The Remembrance Scholars and Lockerbie Scholars represent SU students who died on Pan Am Flight 103, which exploded over Lockerbie on Dec. 21, 1988. SU recognizes the bombing every year with Remembrance Week, which began Sunday night. This year, Lockerbie Academy is recognizing Remembrance Week as well during the same time frame.

The current Lockerbie Scholars, Joanna Barrie and Ellen Boomer, each have their own section in the school bulletin in which they talk about their SU experiences and share photos.

Inside the academy’s assembly hall is a section dedicated to SU and the memory of Pan Am Flight 103. Among the memorabilia is a folded American flag imported from the United States. A large board in the center of the wall lists the names and years of every Lockerbie student who has made the journey to SU.

Asher said he knew something new needed to happen this year at Lockerbie Academy to mark the scholarship’s 25th anniversary. The result was the creation of the academy’s own Remembrance Week, which is being held simultaneously with SU’s Remembrance Week.

Margaret Lin | Staff Photographer

Events for the week include cutting out paper doves on which students can write their hopes and dreams, setting up a display in the library of various archive materials and SU memorabilia and holding a possible Skype session with Lockerbie Scholars.

The academy will also hold its own rose-laying ceremony, in which the Head Boy and Head Girl will lay roses at the memorial cairn in front of the school grounds.

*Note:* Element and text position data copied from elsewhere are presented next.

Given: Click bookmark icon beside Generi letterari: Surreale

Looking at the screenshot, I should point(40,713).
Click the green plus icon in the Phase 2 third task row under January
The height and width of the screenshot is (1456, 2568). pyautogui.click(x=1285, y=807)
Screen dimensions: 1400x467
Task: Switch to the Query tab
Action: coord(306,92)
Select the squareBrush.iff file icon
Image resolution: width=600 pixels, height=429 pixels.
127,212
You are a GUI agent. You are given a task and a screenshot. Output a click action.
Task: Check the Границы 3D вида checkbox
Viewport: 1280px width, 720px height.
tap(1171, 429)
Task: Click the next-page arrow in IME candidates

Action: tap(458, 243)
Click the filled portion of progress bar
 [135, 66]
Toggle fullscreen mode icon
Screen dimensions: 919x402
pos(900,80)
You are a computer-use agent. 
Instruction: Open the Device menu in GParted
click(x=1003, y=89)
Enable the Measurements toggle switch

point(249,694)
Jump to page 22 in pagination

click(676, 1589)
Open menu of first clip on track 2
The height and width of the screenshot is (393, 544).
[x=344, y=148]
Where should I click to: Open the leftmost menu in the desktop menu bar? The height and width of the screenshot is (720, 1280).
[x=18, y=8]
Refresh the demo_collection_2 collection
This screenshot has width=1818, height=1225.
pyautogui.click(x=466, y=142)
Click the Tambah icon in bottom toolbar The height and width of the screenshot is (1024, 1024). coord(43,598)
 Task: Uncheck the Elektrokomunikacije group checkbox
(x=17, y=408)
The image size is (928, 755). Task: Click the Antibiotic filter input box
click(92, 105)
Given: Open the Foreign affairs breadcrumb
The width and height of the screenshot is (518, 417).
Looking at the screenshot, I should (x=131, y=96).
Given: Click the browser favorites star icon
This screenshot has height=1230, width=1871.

“If we can get this established and keep it going year after year, it will be a poignant way of educating all our students over the years in the heritage we share,” said Asher, who credits the planning of the week to Janet Rogerson, the mother of Joanna Barrie. “Tragic though it may be, it has been a catalyst for so much good between our communities.”

The current Head Boy is Callum Kingstree, a sixth-year student at Lockerbie Academy who plans to apply for the scholarship. Kingstree said he always liked seeing photos and videos of what happened during the Remembrance Week events at SU, adding that it feels special for him to be able to take part of the inaugural ceremony at his own school.

For sixth-year student Abbie Carruthers, stories of the disaster are close to heart, even though she wasn’t alive at the time. Her mother, who studied at the academy in 1988, was in the same class as one of the boys who was killed in the bombing.

Carruthers, who is also planning to apply for the scholarship, said it would be an incredible opportunity to remember the past while looking forward.

“Syracuse has always been at the very front of school life, and it’s always kind of been motivational to do it,” Carruthers said. “If you ask anybody in the community, they would 110 percent emphasize how important this scholarship is.”

Margaret Lin | Staff Photographer

Kerry Currie, who recently began working at the academy as a principal teacher, is an alumna of both Lockerbie Academy and the scholarship. She attended SU in the academic year 1996-97.

Though she has only been working at the academy since August, Currie has been a part of the panel that interviews students who are applying for the scholarship for longer than that.

“Being part of that and seeing the applications, seeing the young people and the way they interview and how much they want the scholarship, I see they have got an understanding of why it’s so important and how it came about,” Currie said. “They’ve always got good ideas about how they’re going to continue to inform people about what the scholarship means.”

Currie’s involvement is precisely what Asher, the rector of Lockerbie Academy, is trying to encourage. In the past, he said, there wasn’t enough effort in getting former scholars back on board.

Going forward, Asher wants to utilize those who have been to SU as a resource and continue the growth of the scholarship.

“The motto for the Remembrance Week, for all of this, is to think back and act forward,” Asher said. “That’s what the scholarship’s all about. It’s about giving young people chances that they otherwise would never have had.

“We can never escape the past, but we can shape the future.”